I generated this code by first adding babel-plugin-codegen to my babel configuration:
module.exports = { presets: ['next/babel'], plugins: ['codegen'], }
Then I wrote a script which generates the aforementioned code:
const fs = require('fs') const path = require('path') const posts = fs.readdirSync(path.join(process.cwd(), 'pages/posts')) const importStatements = [] const importNames = [] let result = '' posts.forEach((post, index) => { importStatements.push(`import * as Post${index + 1} from './posts/${path.basename(post, '.mdx')}'`) importNames.push(`Post${index + 1}`) }) result += importStatements.join('\n') result += '\n\n' result += `const posts = [${importNames.join(', ')}]` module.exports = result
Finally, I imported the script using a babel-plugin-codegen’s import comment:
import /* codegen */ posts from '../codegen/posts-list'
Now I could render the list of my posts however I wanted, for example:
<ul> {posts.map(({ frontmatter, path }) => ( <li key={path}> <Link href={path}>{frontmatter.title}</Link> </li> ))} </ul>
Of course, you’ll want to order them by the published date.
The last two problems I wanted to solve are the sitemap and the feed.
For generating the sitemap I found nextjs-sitemap-generator, which did the job quite well and was really easy to use:
const sitemap = require('nextjs-sitemap-generator') const path = require('path') await sitemap({ baseUrl: 'https://silvenon.com', ignoreIndexFiles: true, pagesDirectory: path.join(process.cwd(), 'out'), targetDirectory: path.join(process.cwd(), 'out'), })

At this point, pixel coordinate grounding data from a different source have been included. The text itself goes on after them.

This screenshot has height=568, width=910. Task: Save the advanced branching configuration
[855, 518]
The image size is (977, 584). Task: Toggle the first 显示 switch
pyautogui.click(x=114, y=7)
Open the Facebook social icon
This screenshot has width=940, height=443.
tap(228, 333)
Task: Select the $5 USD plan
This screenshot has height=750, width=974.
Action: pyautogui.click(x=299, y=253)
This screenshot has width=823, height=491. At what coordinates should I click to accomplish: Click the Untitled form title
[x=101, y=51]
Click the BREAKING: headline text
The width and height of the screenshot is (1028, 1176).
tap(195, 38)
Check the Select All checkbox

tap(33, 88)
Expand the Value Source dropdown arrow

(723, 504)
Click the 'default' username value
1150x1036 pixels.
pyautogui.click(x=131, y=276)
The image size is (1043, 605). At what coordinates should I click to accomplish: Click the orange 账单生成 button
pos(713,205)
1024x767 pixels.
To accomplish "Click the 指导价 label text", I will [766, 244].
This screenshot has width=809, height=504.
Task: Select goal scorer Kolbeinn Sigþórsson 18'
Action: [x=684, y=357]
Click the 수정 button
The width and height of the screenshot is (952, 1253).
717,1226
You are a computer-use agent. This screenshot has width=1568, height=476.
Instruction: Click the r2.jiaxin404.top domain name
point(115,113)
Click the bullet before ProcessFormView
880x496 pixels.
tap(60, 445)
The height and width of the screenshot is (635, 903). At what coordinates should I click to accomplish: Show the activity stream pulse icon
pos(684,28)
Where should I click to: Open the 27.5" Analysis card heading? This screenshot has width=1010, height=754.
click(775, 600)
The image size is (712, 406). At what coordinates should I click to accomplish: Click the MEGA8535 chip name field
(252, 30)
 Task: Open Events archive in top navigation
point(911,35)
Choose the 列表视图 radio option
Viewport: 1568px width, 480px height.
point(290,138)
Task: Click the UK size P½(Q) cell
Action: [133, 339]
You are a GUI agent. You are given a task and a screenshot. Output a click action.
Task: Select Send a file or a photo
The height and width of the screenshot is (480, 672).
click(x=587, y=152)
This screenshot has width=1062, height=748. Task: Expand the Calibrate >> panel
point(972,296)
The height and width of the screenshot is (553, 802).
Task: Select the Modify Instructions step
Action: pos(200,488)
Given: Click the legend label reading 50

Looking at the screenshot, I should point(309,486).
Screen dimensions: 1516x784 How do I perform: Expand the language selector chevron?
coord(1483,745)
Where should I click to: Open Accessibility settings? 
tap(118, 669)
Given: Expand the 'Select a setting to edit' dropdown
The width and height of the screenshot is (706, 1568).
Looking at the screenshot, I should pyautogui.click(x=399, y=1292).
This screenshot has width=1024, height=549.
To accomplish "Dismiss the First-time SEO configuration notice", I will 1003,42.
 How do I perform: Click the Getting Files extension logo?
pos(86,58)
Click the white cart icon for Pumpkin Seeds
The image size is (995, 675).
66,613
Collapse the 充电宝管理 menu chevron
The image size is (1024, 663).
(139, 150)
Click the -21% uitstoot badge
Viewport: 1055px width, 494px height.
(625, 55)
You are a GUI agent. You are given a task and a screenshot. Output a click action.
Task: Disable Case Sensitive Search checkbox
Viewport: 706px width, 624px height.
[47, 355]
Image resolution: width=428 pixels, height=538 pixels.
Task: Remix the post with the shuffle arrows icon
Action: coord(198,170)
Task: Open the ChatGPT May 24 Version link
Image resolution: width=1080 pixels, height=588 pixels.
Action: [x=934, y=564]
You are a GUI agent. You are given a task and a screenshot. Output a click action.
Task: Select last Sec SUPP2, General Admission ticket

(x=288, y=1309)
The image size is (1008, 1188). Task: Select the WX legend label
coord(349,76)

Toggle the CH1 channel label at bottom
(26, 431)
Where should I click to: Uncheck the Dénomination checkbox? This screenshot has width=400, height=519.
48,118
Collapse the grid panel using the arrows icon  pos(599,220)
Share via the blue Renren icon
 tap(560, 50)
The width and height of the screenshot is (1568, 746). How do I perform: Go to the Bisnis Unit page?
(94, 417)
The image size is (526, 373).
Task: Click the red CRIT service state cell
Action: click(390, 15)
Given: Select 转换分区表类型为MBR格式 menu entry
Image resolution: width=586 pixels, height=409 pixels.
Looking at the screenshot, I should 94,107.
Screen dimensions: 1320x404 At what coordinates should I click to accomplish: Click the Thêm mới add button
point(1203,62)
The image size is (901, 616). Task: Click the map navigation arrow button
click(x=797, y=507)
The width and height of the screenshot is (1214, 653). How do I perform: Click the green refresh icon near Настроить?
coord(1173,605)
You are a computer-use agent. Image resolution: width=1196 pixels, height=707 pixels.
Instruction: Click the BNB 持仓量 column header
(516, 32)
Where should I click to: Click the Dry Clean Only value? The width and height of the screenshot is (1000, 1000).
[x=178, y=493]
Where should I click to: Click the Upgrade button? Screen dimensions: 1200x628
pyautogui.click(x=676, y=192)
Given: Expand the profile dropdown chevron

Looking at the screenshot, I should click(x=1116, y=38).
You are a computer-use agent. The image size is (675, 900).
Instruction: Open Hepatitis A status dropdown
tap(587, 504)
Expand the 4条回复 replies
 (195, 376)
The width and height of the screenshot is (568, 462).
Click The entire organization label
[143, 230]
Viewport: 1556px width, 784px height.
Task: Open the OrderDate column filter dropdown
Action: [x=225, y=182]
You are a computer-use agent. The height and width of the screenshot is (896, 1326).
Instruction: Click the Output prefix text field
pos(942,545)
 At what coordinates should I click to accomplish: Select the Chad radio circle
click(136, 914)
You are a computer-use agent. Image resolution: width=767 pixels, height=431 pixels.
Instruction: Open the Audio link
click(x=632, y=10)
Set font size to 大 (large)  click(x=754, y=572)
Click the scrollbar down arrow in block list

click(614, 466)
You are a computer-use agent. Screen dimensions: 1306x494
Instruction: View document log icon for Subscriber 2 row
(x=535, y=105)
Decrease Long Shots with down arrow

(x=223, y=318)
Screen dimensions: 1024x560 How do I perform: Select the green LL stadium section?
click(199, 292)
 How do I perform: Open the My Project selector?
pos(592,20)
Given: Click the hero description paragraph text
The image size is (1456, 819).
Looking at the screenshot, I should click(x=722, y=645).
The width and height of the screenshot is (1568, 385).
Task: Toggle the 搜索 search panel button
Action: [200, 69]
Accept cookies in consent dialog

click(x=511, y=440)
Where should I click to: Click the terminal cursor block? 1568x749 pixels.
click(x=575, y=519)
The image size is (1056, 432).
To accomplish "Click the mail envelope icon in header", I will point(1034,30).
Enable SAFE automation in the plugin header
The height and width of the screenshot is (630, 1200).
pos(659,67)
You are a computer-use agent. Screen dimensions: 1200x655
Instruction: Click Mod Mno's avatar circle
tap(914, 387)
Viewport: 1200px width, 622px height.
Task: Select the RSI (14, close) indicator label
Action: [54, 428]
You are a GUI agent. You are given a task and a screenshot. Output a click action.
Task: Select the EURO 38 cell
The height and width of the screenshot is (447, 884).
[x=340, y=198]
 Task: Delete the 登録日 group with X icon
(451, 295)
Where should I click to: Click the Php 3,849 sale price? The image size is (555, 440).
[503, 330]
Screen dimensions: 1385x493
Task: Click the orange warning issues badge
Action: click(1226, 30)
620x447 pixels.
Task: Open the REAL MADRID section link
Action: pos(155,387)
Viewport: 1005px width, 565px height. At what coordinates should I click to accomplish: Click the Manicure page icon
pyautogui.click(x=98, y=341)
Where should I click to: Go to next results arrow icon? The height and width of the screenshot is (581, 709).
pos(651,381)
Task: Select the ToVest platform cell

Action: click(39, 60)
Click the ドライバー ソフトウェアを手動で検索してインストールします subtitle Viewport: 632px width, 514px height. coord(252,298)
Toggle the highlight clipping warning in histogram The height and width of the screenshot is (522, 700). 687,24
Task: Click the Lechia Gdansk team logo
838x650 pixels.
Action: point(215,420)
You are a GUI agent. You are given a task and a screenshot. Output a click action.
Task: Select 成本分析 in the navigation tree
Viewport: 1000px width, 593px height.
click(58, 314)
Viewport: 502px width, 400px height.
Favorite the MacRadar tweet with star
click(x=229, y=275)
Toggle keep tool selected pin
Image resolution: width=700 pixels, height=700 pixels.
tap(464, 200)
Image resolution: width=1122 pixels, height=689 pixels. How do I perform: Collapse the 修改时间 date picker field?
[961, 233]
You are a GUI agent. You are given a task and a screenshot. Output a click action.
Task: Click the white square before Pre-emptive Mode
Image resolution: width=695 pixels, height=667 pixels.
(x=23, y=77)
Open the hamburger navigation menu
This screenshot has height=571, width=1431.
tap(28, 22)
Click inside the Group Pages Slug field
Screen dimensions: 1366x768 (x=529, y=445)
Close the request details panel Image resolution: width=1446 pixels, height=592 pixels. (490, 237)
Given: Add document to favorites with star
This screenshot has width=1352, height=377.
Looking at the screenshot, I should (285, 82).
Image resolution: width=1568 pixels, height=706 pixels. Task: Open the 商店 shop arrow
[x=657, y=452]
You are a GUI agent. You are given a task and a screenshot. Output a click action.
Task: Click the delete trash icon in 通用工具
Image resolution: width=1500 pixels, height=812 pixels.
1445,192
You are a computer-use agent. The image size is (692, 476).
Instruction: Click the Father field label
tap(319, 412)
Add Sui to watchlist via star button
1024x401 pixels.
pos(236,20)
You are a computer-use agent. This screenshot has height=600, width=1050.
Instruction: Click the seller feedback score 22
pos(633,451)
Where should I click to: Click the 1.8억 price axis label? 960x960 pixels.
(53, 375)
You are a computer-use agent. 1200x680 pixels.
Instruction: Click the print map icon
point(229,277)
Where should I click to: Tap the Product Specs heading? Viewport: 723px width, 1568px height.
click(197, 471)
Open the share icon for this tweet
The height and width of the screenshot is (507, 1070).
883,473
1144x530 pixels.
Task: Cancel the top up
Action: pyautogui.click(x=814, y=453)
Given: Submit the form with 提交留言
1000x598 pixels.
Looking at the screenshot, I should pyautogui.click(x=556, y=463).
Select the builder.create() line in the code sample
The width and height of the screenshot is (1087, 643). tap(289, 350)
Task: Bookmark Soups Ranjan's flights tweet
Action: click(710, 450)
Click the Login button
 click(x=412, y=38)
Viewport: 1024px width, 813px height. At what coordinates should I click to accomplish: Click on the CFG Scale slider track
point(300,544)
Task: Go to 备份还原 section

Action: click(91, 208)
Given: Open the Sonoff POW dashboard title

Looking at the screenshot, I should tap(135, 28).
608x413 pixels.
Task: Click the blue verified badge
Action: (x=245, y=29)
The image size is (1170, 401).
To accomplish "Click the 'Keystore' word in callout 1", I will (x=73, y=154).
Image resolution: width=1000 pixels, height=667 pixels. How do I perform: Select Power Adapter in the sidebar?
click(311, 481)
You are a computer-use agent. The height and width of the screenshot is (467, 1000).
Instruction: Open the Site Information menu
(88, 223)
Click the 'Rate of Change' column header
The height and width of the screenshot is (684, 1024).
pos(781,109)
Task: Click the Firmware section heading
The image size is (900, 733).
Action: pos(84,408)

Generating the feed required more work. Fortunately, I could reuse a lot of functionality for extracting metadata from my posts, and use the feed package to create the feed. Here’s an example of adding a feed, leaving out the logic for extracting metadata for the sake of brevity:
const feed = require('feed') posts.forEach(({ frontmatter, path, excerpt }) => { feed.addItem({ title: frontmatter.title, id: `https://silvenon.com${path}`, link: `https://silvenon.com${path}`, description: excerpt, author: [ { name: 'Matija Marohnić', email: '[email protected]', link: 'https://silvenon', }, ], date: new Date(frontmatter.published), }) })
Read feed
s readme for complete instructions for creating a feed.
Blogs are a specific type of website, in some aspects simpler, in others, they can be fairly complicated, especially my blog. Choosing the right tool for the job is often difficult because without experience it’s hard to accurately evaluate whether the tool will work in practice, this is why it’s good to read about the options before actually trying it out.
However, using Next.js for static exporting is still fairly new, especially considering that key features landed just months ago, so I was curious whether I could pull it off. MDX proved to be the only seemingly insurmountable obstacle to overcome because the ecosystem is just not ready yet, but there are many great things coming in MDX v2 which might solve most of the problems I was having, so keep an eye out for that!